Ted Neward - independent software development architect and mentor, Neward & Associates
• What are architects really about and what does architecture mean?
• We tend to get carried away with “what if’s” like what if I want to change logging system later so build in 96 logging APIs and pretty much use 1 or 2.
• Do we have architectural styles in the same way as building architecture has styles?
• Defining pragmatism – avoiding idealism in favor of something appropriate.
• There is no such thing as NFR, they are all just requirements.
• What do architects do:
1. Understand (what’s the problem, what’s the constraints)
2. Reassess (changing goals, changing constraints)
3. Explore (more potential solutions, new opportunities)
• Beware of the coolness trap – cool technology doesn’t mean appropriate technology.
• The 3 kinds of architects:
1. Infrastructure – datacenters, networks, storage
2. Enterprise – CTO high level leadership
3. Solutions– the “per project” answers to business questions
• Patterns are not architecture; they are simply a vocabulary we can use to have high-speed discussions about technical ideas.
• When designing systems, make big decisions first, then next most detailed, then next most detailed…
• Idea of architecture catalogue (the things you do as an architect)
1. Communication – transports, exchanges, and formats.
2. Presentation – UI, style, and delivery.
3. State management – durable vs. transient, context vs. process.
4. Processing – implementation, transactions, and shared data.
5. Resource management – location, registry, discovery.
6. Tools – languages, data formats.
• If you don’t explicitly define architecture it will be implicitly defined for you!
• Architecture is a bigger picture view than a developer would typically take.

What I think
• Not sure I agree with the bigger picture assertion, as I think this promotes the ivory tower perception of architects – and besides, successful software demands that everyone involved in building it understands the bigger picture.
• You need to consider future options, but take into account likelihood and difficulty to change and watch for entering diminishing returns!
• One of the reasons traditional architects don’t suffer the same difficulties we do is that the constraints and practicalities in real world construction are so much more visible. We need to put more effort into making these understood.
• I like the NFR idea because so few people talk about scalability and availability etc as business benefits, but they most certainly are!
• Agree with the patterns point, too many people get hung up on them but they do not describe a working solution.
• While I always like to talk about defining architecture as a trade, I am not sure about the catalogue idea – some of those decisions (like presentation, data formats, and languages) and surely best made by those closest to the problem; i.e. the delivery engineers.

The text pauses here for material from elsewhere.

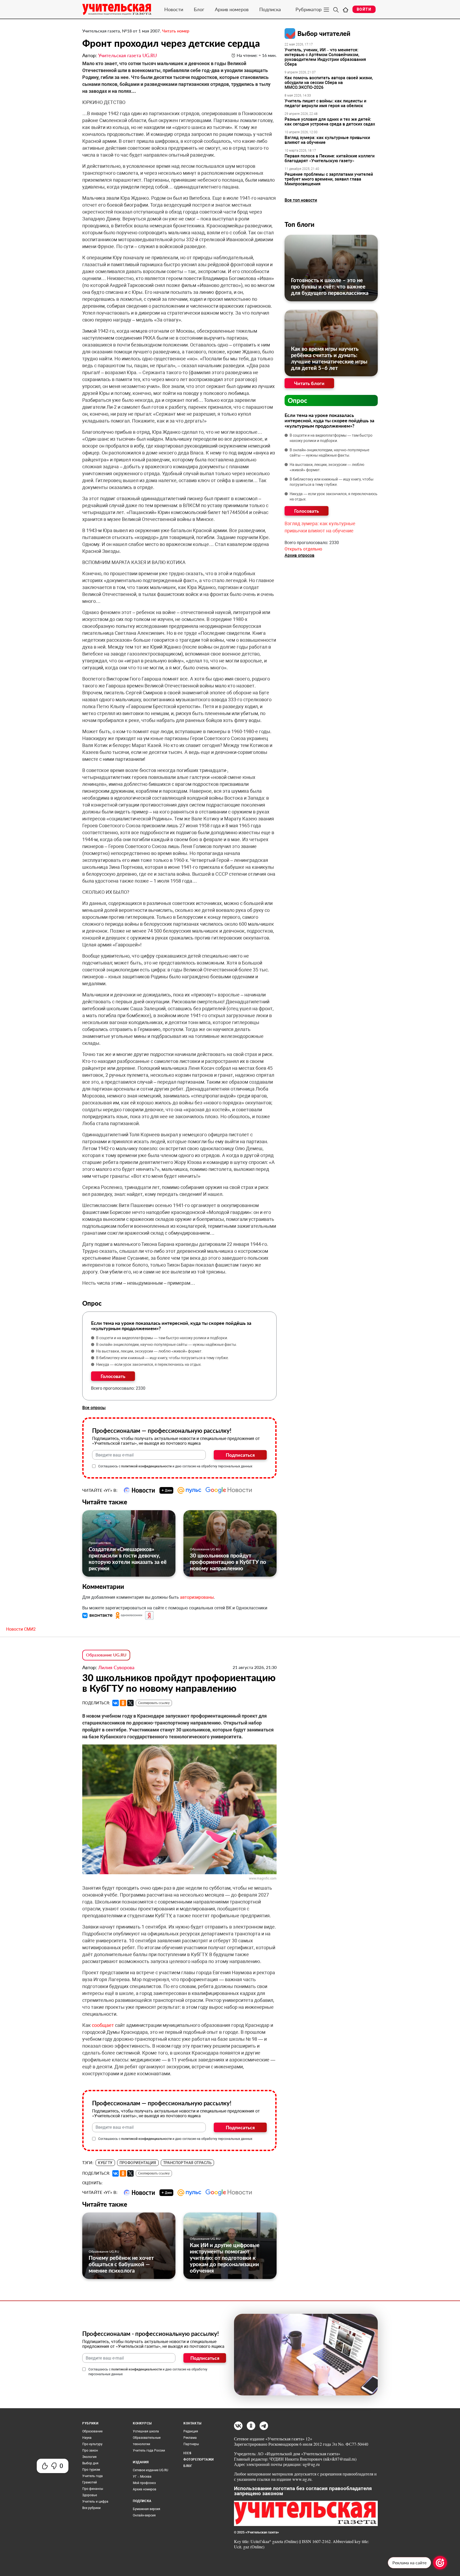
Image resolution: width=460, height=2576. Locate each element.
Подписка (270, 9)
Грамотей (89, 2482)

Dr Neil Roodyn - independent consultant, trainer and author
• Gave a talk called “it’s all wrong, change it all” a rather provocative title that attracted me to the session…
• We know things are going to change, so how can we put ourselves in a position where this is as easy as possible?
• We’re in a change heavy industry, however, humans are naturally change averse so this is something we have to work hard at.
• Abstractions actually make it harder to change things, because they bind code to a particular abstraction – and people tend to feel emotional attachment to their implementations!
• Big visions are so important - always remember that’s what you’re delivering against, not the details.
• We get carried away with reusability – make sure the expected demand for it to be reusable justifies the cost of building it in a reusable way.
• How you design your system can make it more change-friendly or less change-friendly, this is how architecture can help.
• People are the biggest factor – there is a fine line between continuous improvement and gold plating.
• Don’t underestimate malleability of code.

What I think
• People typically associate change with risk or loss. Part of the trick to getting buy in to ideas and making people happy to adopt changes is to address good-old-fashioned “what’s in it for me?”
• Abstraction layers scares me because we’re not getting smarter at the same rate that we’re abstracting away from the primitives. I think we have a problem as an industry, which is convincing people to learn to be engineers (computer scientists) over quick and dirty coders (learn Java in 28 days and get a job).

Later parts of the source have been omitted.